Thinking more about this problem, I think my solution might be O(n^2) or worse, so if you don't mind me taking the liberty, I'll finish your solution Wink:

We will be sweeping a vertical line across the plane, while maintaining a binary tree that states what horizontal lines cross that vertical line. Where the vertical line coincides with rectangle sides, we add and/or remove horizontal lines. When the vertical line hits a point, we can count up the number of rectangles it's in in O(log n) time.
 
Pre-processing: for every vertical rectangle side (two per rectangle), record the following information:
 
Key: x location
Add/Subtract: Add if the side is an x1, subtract if it's an x2 side
Positive Horizontal Line: y1
Negative Horizontal Line: y2
 
Now sort these sides by their key, taking O(n log n) time.

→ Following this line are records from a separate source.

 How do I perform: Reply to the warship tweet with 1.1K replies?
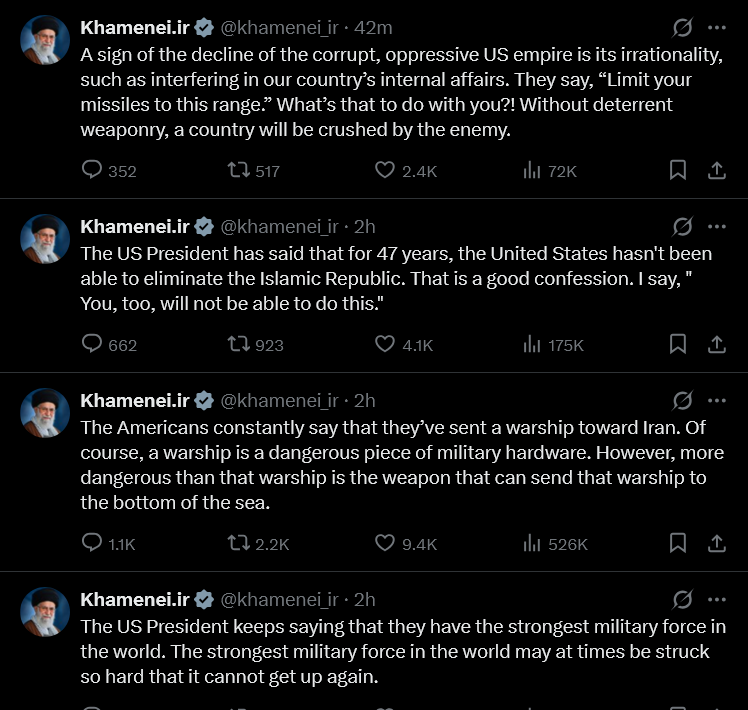click(x=92, y=543)
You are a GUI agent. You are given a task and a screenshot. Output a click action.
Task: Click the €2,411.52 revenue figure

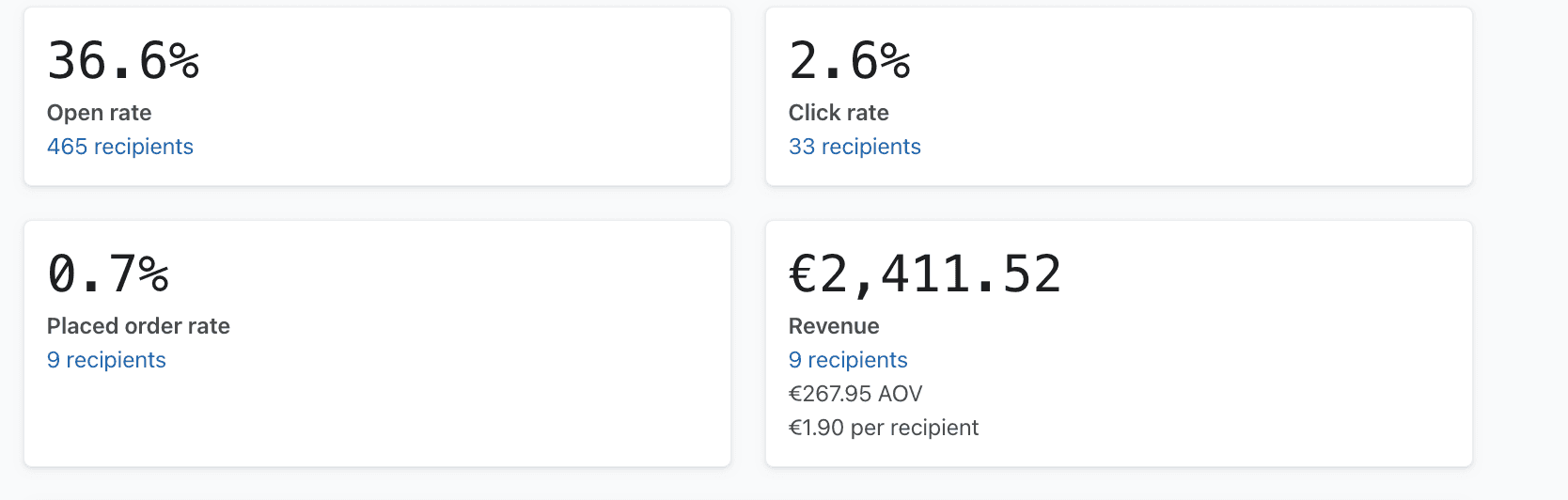pyautogui.click(x=925, y=274)
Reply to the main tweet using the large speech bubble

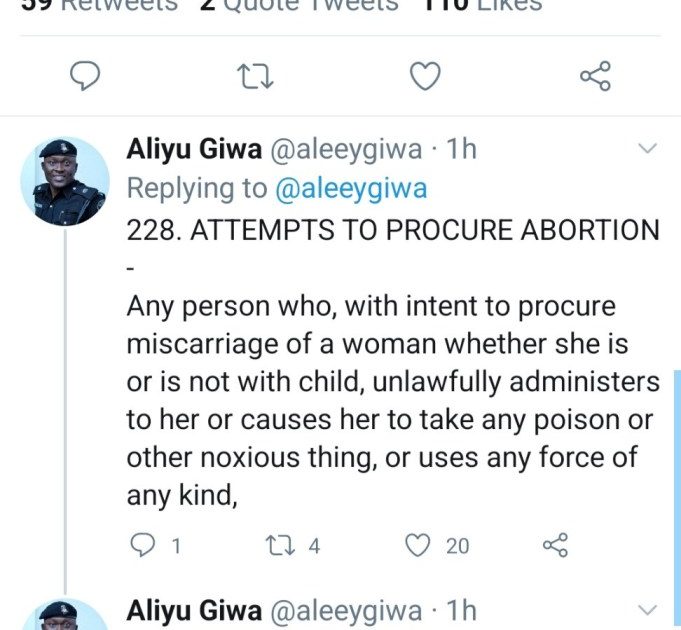point(87,76)
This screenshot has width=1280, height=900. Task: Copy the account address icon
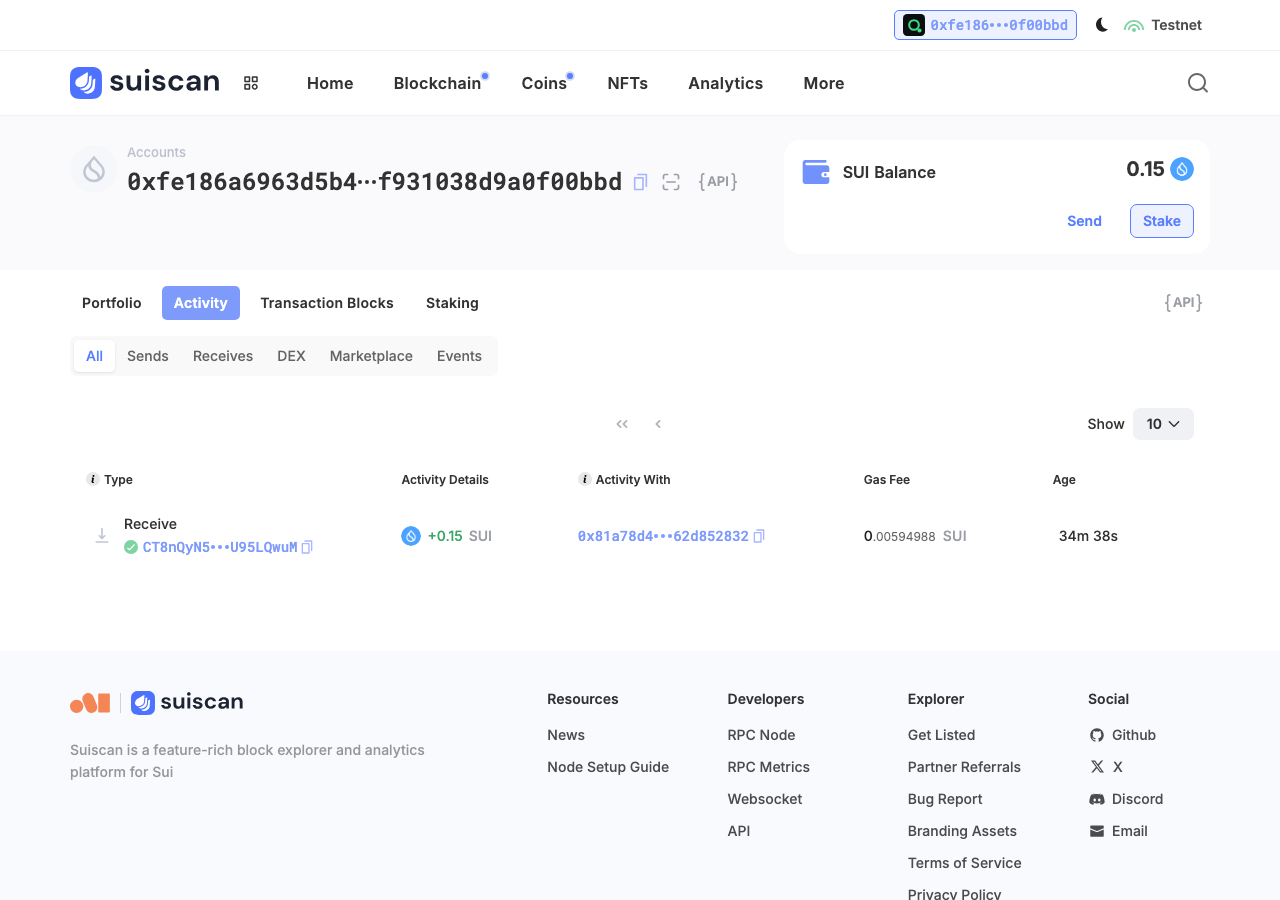click(641, 182)
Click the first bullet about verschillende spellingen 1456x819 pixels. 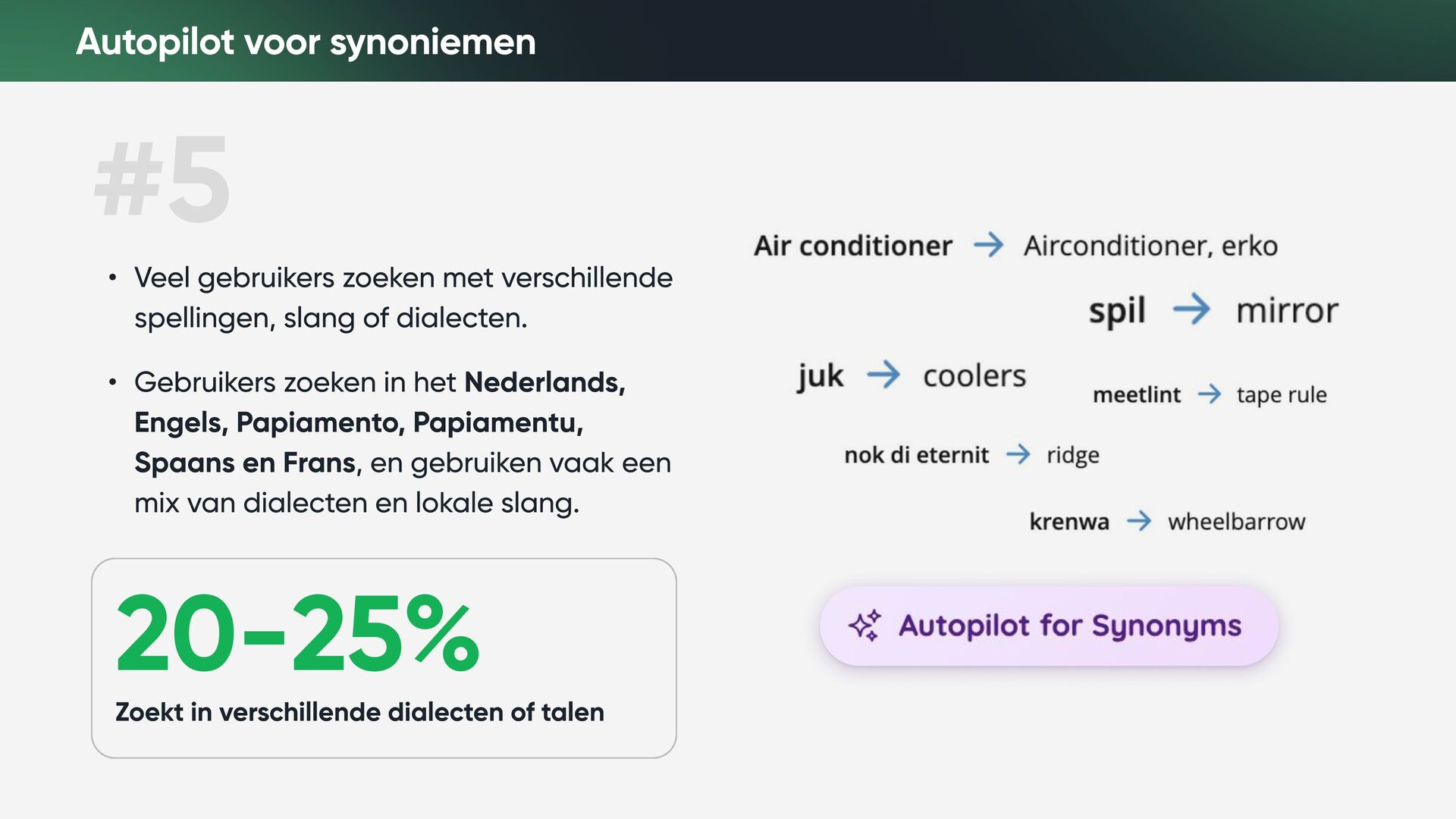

Sort the points by their x location, taking O(n log n) time.
 
Each internal node will contain one key, a boolean indicating whether it's a positive or a negative line, and a single integer giving the net number of positive horizontal lines in its left branch. The binary tree starts as empty.
 
Now sweep horizontally through the list of sides and points simultaneously. When you get to a side, do the following (assumes add/subtract is "add"):
 
1) For the positive line, search for its location in the tree, adding +1 to the value stored at each node where you go left. Add the new horizontal line when you get to a leaf. Rebalance the tree if necessary.
 
2) For the negative line, search for its location in the tree, adding -1 to the value stored at each node where you go left. Add the new horizontal line when you get to a leaf. Rebalance the tree if necessary.
 
If add/subtract were "subtract", you would subtract +/-1 instead of adding it, and remove the line.
 
When you hit a point, search for its location in the tree, keeping a running total of how many horizontal lines are above it. This can be done based on the values stored in the internal nodes (too lazy to figure out exactly how).
 
This solution is complete, except that it does not deal with the problems you can encounter when two horizontal lines are coincident. That should be easy to deal with, however.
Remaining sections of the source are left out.